Freitag, 30. April 2010
Nach Jobs Flash-Grabrede: Adobe-Chef antwortet
Nachdem Apple-Chef Steve Jobs in einem offenen Brief erklärt hat, warum Flash keine Zukunft habe, gibt ihm Adobe-Chef Shantanu Narayen die passende Antwort. Jobs werfe Rauchbomben, sagt er.
"Letztendlich entscheiden die Kunden", sagt Adobe-Chef Narayen. "Offene Systeme haben bisher immer triumphiert.
(Foto: REUTERS)
In einem Video-Interview mit dem "Wall Street Journal" hat sich Adobe-Chef Shantanu Narayen zu Steve Jobs offenen Brief geäußert, in dem dieser erklärt, warum Flash als Technologie keine Zukunft habe.
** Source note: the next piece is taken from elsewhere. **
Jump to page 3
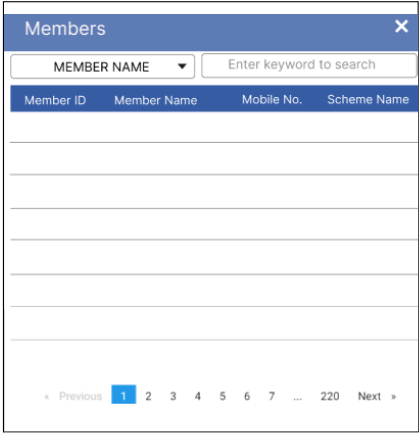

Die "außerordentliche Attacke" des Apple-Chefs habe eigentlich nichts mit Technologie zu tun, sagt Narayen. Über den Vorwurf, Flash sei ein geschlossenes System, lächelt er. "Flash ist ein offenes Werkzeug", sagt er. Die Software der neuen Creative Suite (Photoshop, Illsutrator etc.) ermögliche es Entwicklern, plattformübergreifend zu programmieren. Adobe-Produkte deckten die gesamte Palette ab: Computer, Handys, Tablet-PC und Fernsehen. Dass Adobe das kann, gefalle Apple nicht. Deshalb hindere es Adobe daran, seinen Kunden die besten Möglichkeiten zu bieten.
"Abstürze liegen an Apples Betriebssystem"
Wenn Macs bei Flash-Anwendungen öfters in die Knie gehen, liege dies wohl ebenso an Apples Betriebssystem, sagt der Adobe-Chef. Jobs' Behauptung, Flash sauge Akkus leer, nennt er "offensichtlich falsch". "Wenn Hardware-Beschleunigung für Flash bereitsteht, wie es uns bestimmte Plattformen ermöglichen, haben wir gezeigt, dass es weniger Energie braucht als auf einem Mac."
"Jobs wirft Rauchbomben", sagt Narayen. Apples App Store habe mehr als 100 Programme akzeptiert, die mit Adobe-Software entwickelt worden seien. "Wir haben einfach eine unterschiedliche Weltanschauung."
Narayens Gesprächspartner wollte vom Adobe-Chef auch wissen, ob er ein iPhone habe. "Ich habe ein Google Nexus One", antwortete er.